The task →
Write down the lines exactly as they appear, from the one that contains "Paşinyan dəmiryolları üçün" through the final line of the records, so that both ends are kept and no pictures come along.

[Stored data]
* * *
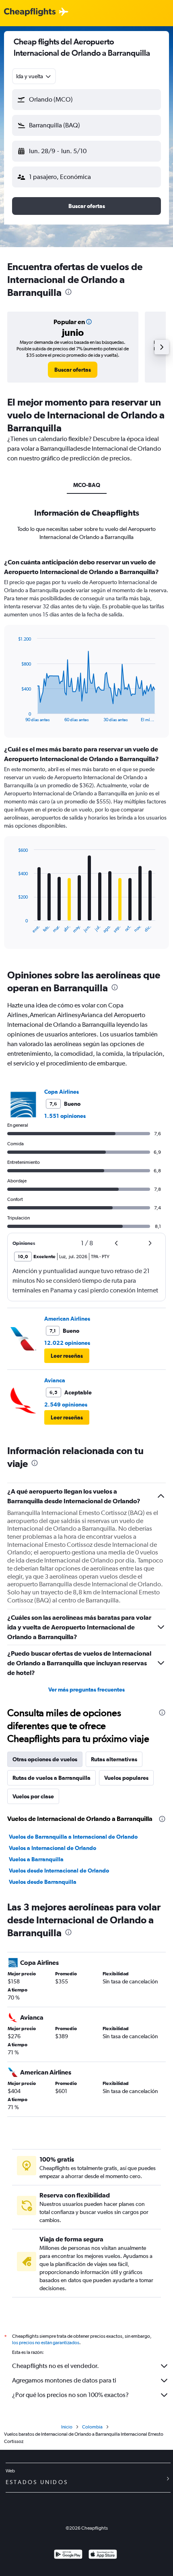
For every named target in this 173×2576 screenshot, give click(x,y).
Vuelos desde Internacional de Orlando (59, 1870)
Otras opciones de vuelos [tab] (44, 1759)
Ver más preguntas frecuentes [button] (86, 1689)
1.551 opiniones (65, 1116)
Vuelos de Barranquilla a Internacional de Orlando (73, 1836)
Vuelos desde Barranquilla (42, 1882)
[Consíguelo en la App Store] (102, 2555)
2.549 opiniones (65, 1404)
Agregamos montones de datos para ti (64, 2380)
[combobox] (34, 76)
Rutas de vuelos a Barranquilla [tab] (51, 1778)
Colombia (92, 2427)
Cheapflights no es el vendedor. (55, 2366)
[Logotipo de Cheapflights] (30, 12)
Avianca (54, 1380)
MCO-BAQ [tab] (86, 485)
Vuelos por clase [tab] (33, 1796)
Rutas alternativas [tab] (114, 1759)
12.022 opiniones (67, 1343)
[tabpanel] (86, 756)
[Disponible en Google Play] (68, 2555)
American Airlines (67, 1318)
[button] (86, 99)
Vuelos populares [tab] (126, 1778)
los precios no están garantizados (45, 2342)
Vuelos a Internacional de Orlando (52, 1848)
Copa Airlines (61, 1091)
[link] (72, 370)
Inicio (66, 2427)
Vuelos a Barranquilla (36, 1859)
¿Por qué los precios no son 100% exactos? (70, 2395)
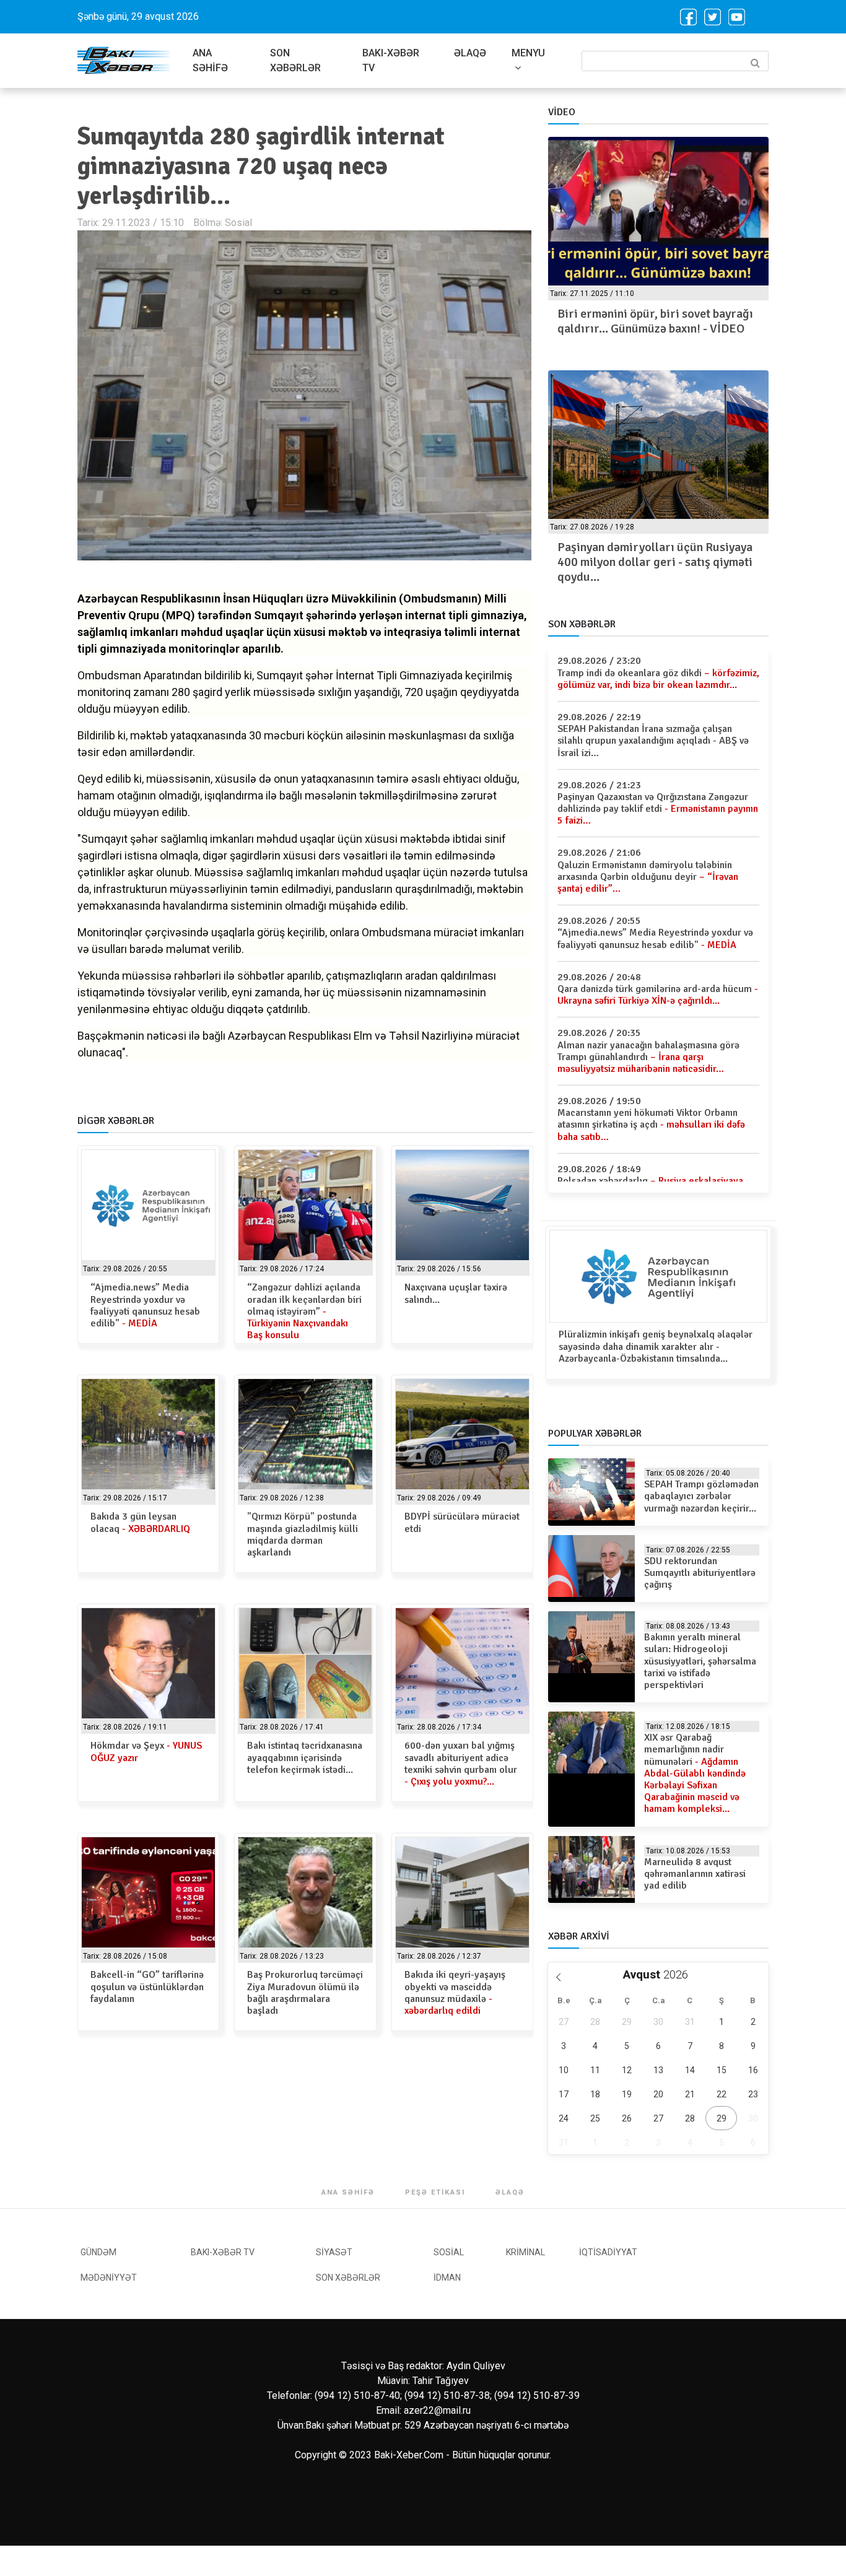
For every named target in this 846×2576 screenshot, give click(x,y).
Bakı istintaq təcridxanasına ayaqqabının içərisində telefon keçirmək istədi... (304, 1757)
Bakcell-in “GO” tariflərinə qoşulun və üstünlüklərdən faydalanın (147, 1986)
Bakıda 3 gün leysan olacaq (140, 1522)
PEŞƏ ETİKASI (435, 2192)
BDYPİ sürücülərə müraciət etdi (462, 1522)
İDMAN (447, 2277)
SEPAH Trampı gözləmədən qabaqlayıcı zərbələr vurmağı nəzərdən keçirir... (701, 1496)
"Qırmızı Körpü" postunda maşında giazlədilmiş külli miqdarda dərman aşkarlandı (302, 1534)
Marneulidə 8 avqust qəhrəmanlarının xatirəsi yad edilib (695, 1874)
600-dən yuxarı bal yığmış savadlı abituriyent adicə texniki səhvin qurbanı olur (460, 1763)
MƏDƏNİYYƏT (109, 2277)
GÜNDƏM (98, 2252)
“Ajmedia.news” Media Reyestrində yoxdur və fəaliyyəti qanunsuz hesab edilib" (145, 1305)
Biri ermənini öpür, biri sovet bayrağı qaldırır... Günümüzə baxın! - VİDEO (655, 321)
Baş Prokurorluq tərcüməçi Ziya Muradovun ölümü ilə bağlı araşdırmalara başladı (305, 1993)
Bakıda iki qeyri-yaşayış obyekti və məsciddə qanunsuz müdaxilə (454, 1993)
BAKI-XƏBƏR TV (390, 60)
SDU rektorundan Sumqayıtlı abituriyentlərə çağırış (700, 1573)
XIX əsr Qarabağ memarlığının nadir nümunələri (695, 1773)
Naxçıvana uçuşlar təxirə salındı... (455, 1293)
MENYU (528, 53)
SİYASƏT (334, 2252)
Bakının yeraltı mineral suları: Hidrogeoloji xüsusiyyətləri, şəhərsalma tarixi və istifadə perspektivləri (700, 1661)
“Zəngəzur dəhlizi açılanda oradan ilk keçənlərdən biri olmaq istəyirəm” (304, 1311)
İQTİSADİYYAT (608, 2252)
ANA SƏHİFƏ (210, 60)
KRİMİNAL (525, 2252)
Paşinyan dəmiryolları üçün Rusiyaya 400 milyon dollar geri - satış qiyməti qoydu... (654, 562)
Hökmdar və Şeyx (146, 1751)
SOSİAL (449, 2252)
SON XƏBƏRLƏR (295, 60)
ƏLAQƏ (470, 53)
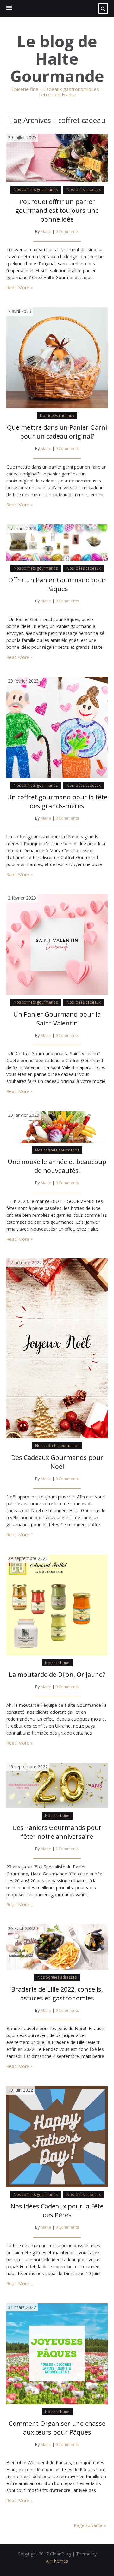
* * *
Response to the exercise →
Paşinyan dəmiryolları üçün Rusiyaya 400 milyon dollar geri - satış qiyməti qoydu... (654, 562)
Hökmdar və Şeyx (146, 1751)
SOSİAL (449, 2252)
SON XƏBƏRLƏR (295, 60)
ƏLAQƏ (470, 53)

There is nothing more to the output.